The clinical and therapeutic relevance of molecular diagnosis is increasingly clear. For conditions such as atypical hemolytic uremic syndrome (aHUS), C3 glomerulopathy, and primary hyperoxaluria type 1, unraveling the underlying genetic mechanisms has led to disease-modifying therapies, including complement inhibition and RNA interference–based approaches. Similarly, advances in understanding Alport syndrome, cystinosis, and autosomal dominant polycystic kidney disease (ADPKD) are paving the way for novel, targeted interventions. These developments exemplify how nephrogenetics has evolved from a diagnostic tool into a cornerstone of precision nephrology.
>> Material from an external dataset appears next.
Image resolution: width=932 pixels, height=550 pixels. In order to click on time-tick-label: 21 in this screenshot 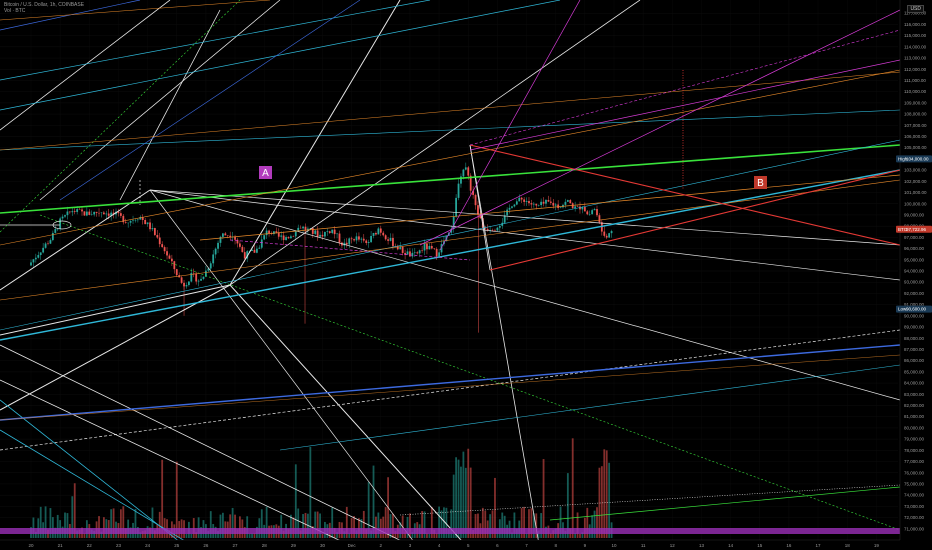, I will do `click(61, 546)`.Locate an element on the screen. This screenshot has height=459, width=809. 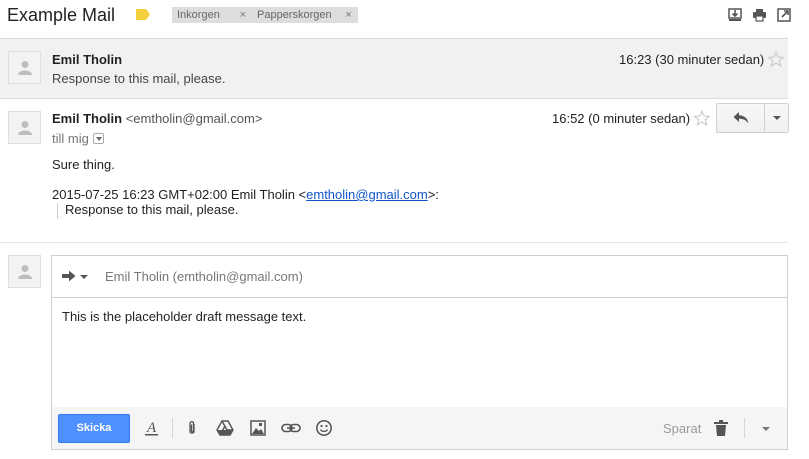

Despite these advances, challenges remain. Variant interpretation, incomplete penetrance, and complex genotype–phenotype correlations continue to complicate clinical translation. The integration of genetic testing into nephrological practice requires close collaboration among (pediatric) nephrologists, geneticists, pathologists, and bioinformaticians. Ethical considerations–such as the management of incidental findings, informed consent, and data protection–further highlight the need for structured genetic counseling. Moreover, equitable access to molecular diagnostics remains a critical issue across healthcare systems.
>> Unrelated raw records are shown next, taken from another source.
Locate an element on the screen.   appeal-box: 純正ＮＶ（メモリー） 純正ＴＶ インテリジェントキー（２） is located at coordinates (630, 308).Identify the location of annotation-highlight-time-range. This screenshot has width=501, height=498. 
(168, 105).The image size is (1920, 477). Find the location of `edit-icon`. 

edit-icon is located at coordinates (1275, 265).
This issue of medizinische genetik brings together five comprehensive contributions that collectively reflect the breadth and depth of the field of nephrogenetics. Hilger, Westland and Hoefele provide an in-depth review of the genetic causes of congenital anomalies of the kidney and urinary tract (CAKUT), summarizing recent gene discoveries, developmental pathways, and the clinical implications of genotype–phenotype correlations. Wenzel, Müller, Erger and Beck discuss autosomal dominant tubulointerstitial kidney disease (ADTKD) as an emerging and conceptually distinct entity, highlighting its genetic heterogeneity, molecular mechanisms, and diagnostic challenges. Simons and Halbritter focus on chronic kidney disease of unexplained cause (CKDx), emphasizing the diagnostic yield and clinical impact of systematic genetic testing in adults with previously unclassified CKD. Milosavljević, Lang and Hermle presents a detailed overview of genetic podocytopathies, tracing the molecular pathways from podocyte injury to glomerulosclerosis and discussing how genetic insights increasingly inform therapeutic decision-making. Finally, Schumann and Schultheiss review the kidney in genetic metabolic disorders, delineating mechanisms of renal involvement and highlighting how nephrological manifestations can serve as early diagnostic clues in systemic metabolic diseases.
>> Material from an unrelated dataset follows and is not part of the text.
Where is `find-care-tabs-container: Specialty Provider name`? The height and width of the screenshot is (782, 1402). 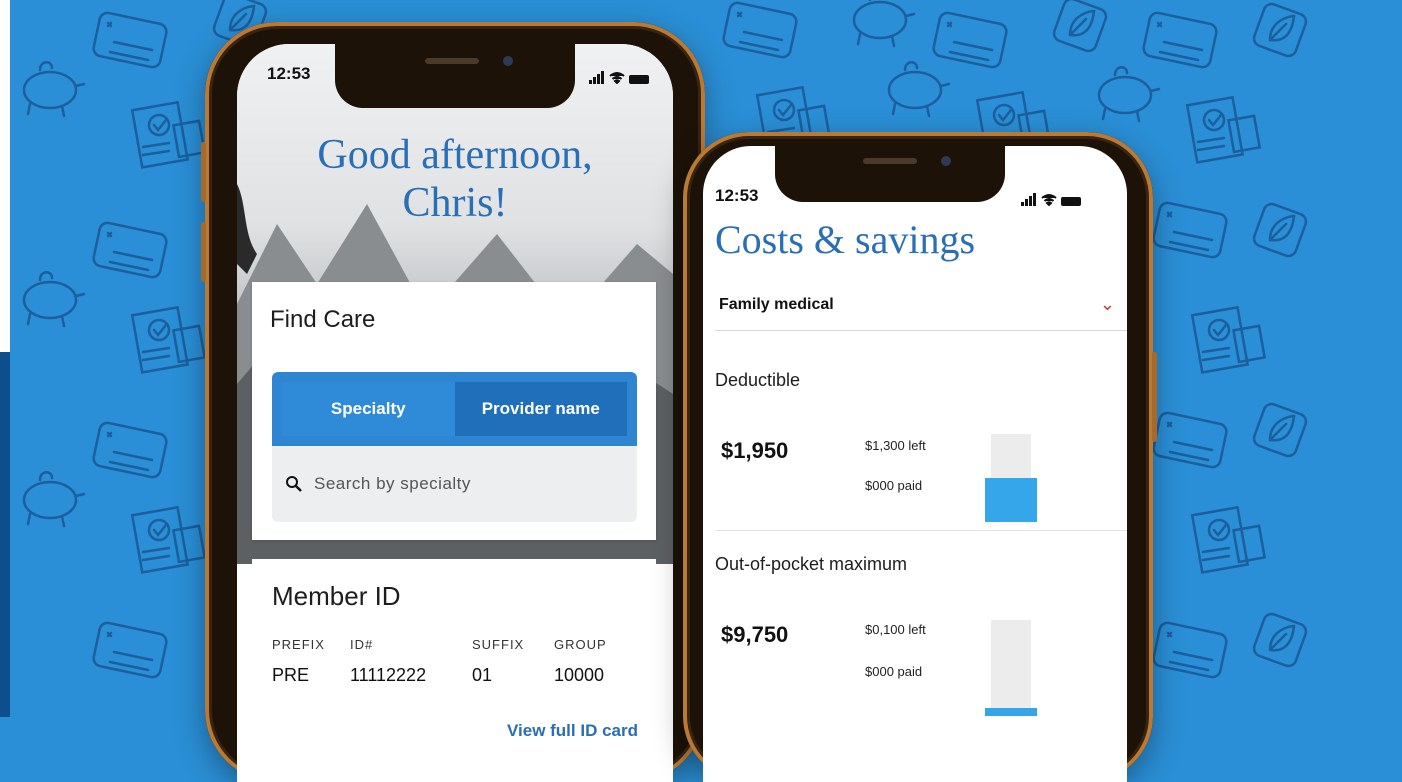
find-care-tabs-container: Specialty Provider name is located at coordinates (454, 409).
Together, these articles illustrate how the integration of molecular genetics, clinical nephrology, and functional biology continues to refine our understanding of renal pathophysiology. They exemplify the translational continuum from gene discovery to clinical application and underscore the growing importance of genetic diagnostics in everyday nephrological practice. As this field advances, the integration of genomic information into patient care will become increasingly routine. Genetic data will not only improve diagnostic precision but also guide individualized treatment, refine risk prediction, and inform family counseling. Nephrology is entering an era in which genetic knowledge is inseparable from clinical reasoning–a paradigm that promises to transform care for patients and families affected by hereditary kidney diseases.